Suite de notre feuilleton sur la fraude intrinsèque à l’économie de marché rendant son éthique illusoire. Épisode 4: nous évoquons quelques cas montrant que même informées de fraudes financières, les autorités censées les contrôler et sanctionner font parfois preuve d’une bienveillance sidérante. Extraits d’une contribution académique de Deontofi.com à la revue internationale Éthique Publique, pour son ouvrage intitulé : Éthique et reconfigurations de l’économie de marché : nouvelles alternatives, nouveaux enjeux.
Malgré leur médiatisation, l’impunité des dérives financières reste la norme, avec la complicité plus ou moins passive des autorités.

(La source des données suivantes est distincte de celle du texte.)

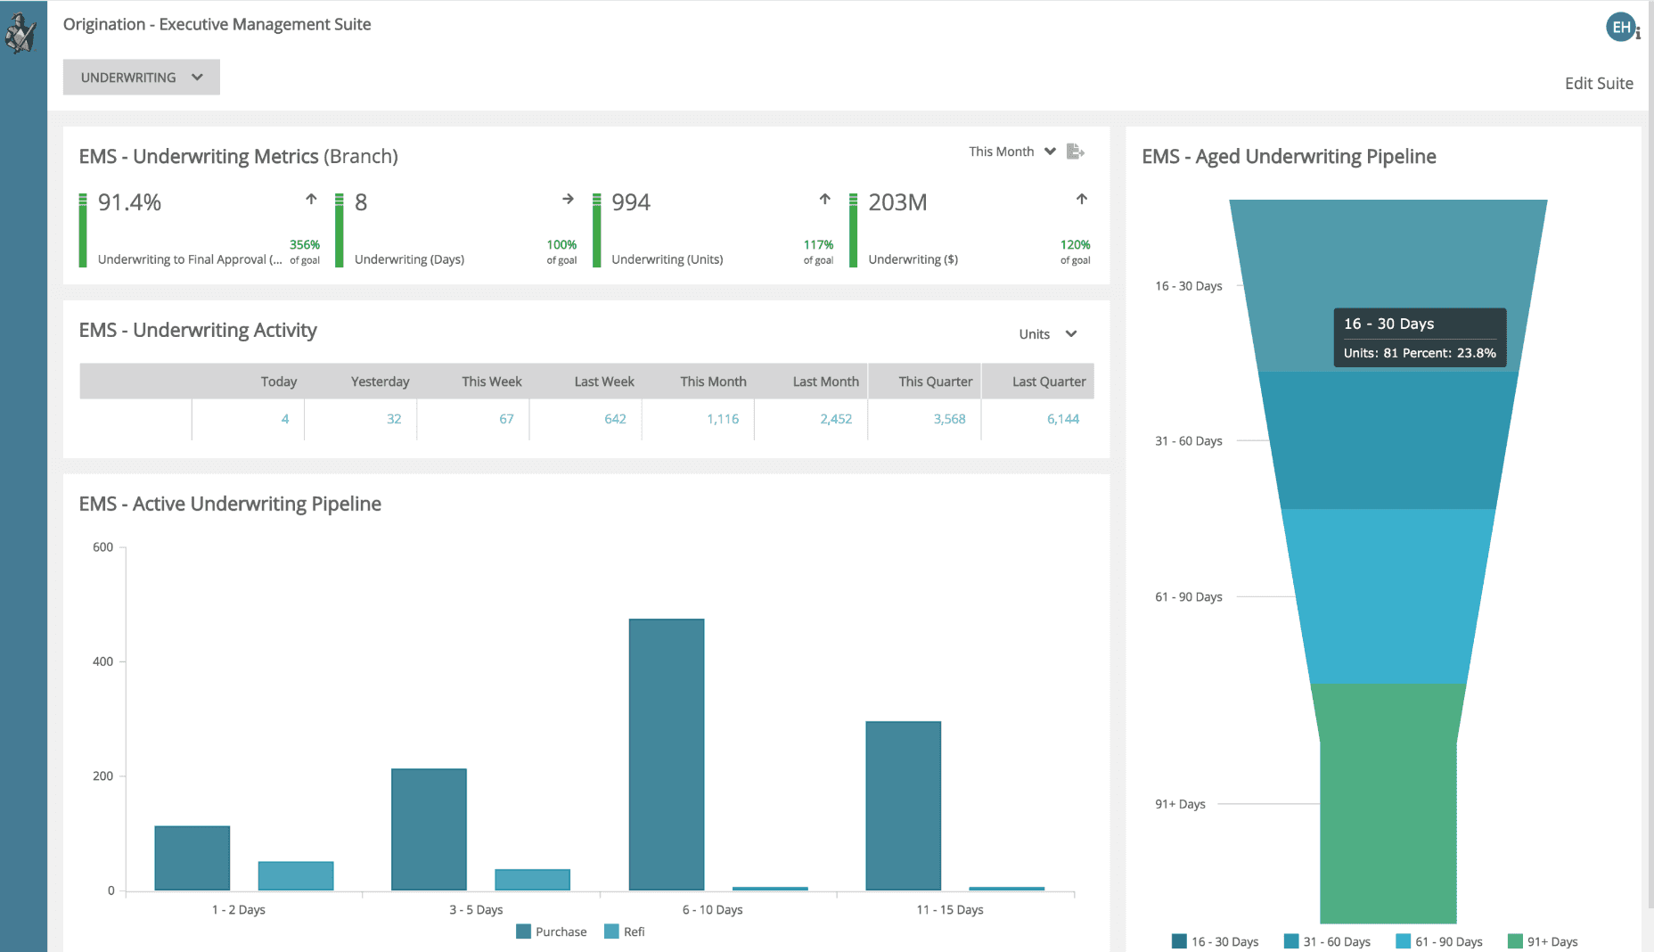Screen dimensions: 1654x952
Task: Click the green goal progress bar beside 91.4%
Action: click(82, 228)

Dans l’affaire Vivendi Universal, évoquée plus haut, le procès en appel de son ex-président-directeur général, Jean-Marie Messier, a exposé en 2013 la protection implicite dont il avait bénéficié de la part du gendarme boursier français. Ayant repéré et analysé des transactions suspectes sur l’action Vivendi pour le compte de sa direction en 2001, la cellule de surveillance de la Commission des opérations de Bourse (COB) avait officiellement exigé une enquête à des fins de sanctions contre Vivendi, auprès du directeur général de cette autorité, Gérard Rameix. Or, selon la juge responsable du procès, ce dernier a alors demandé au président de l’autorité boursière de l’époque, Michel Prada, d’écrire au président de Vivendi Universal pour lui dire qu’il n’y aurait « pas d’enquête mais un simple rappel à l’ordre » (citée dans Pouzin, 2013a).

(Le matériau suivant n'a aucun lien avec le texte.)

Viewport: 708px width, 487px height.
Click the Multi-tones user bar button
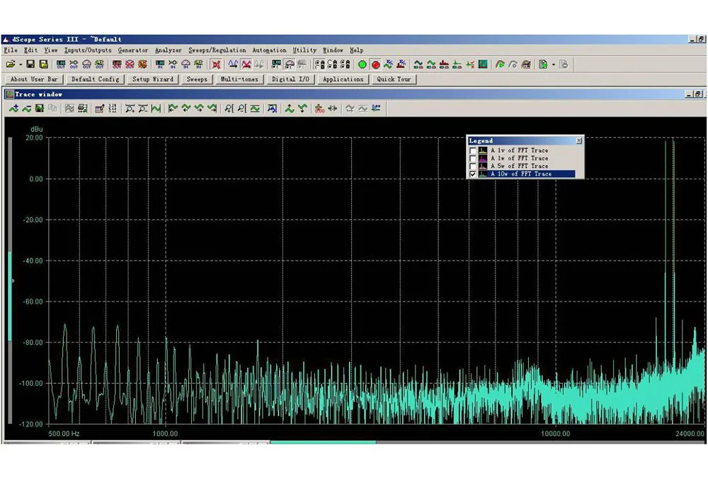point(239,79)
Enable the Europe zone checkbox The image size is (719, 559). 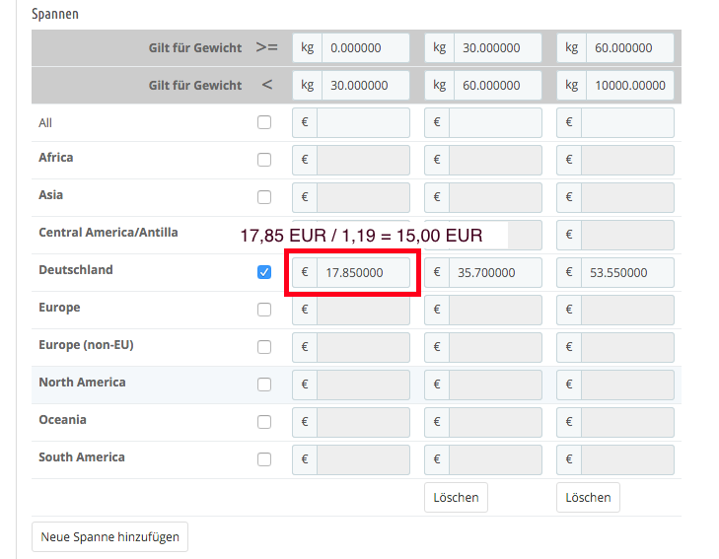pyautogui.click(x=263, y=310)
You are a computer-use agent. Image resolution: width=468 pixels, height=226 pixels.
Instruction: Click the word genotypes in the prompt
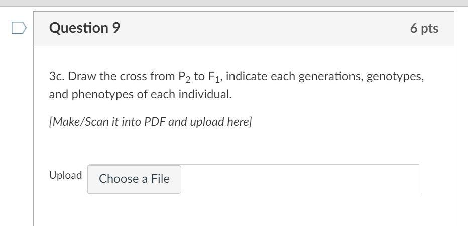click(394, 77)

Plus récemment, à l’occasion du renouvellement des membres de la Commission des sanctions de l’Autorité des marchés financiers, le 20 décembre 2013, des risques de collusion ont été pointés entre deux juges boursiers et le groupe bancaire BPCE, qui les rémunérait avant leur nomination. Ce type de relation, conjuguée à l’absence de sanctions contre certaines infractions dont l’autorité boursière a connaissance, peut amoindrir son efficacité. À l’occasion d’un litige antérieur, le député Arnaud Montebourg, ministre français de l’Économie de 2012 à 2014, estimait ainsi que « l’AMF est une autorité de connivence avec les marchés financiers » (cité dans Pouzin, 2010 : 77).

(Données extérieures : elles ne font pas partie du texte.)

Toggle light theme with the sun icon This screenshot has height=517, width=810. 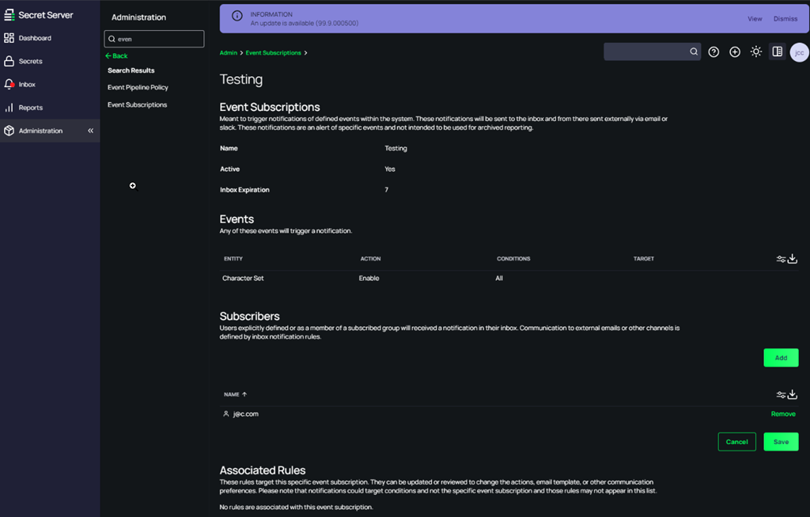[x=756, y=52]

En France, l’autorité de supervision du secteur de l’assurance est aussi affaiblie par une bavure. Dans son livre La collusion infernale, le journaliste Jacques de Baudus détaille comment, au début des années 2000, la Commission de contrôle des assurances (CCA), émanation du ministère des Finances, avait empêché le réassureur allemand Hannover Re d’entrer au capital du petit assureur français ITEA (ICD-Vie), finalement mis en liquidation par l’État pour des motifs arbitraires, au profit de la banque Crédit Agricole et de l’assureur CNP, proches du pouvoir.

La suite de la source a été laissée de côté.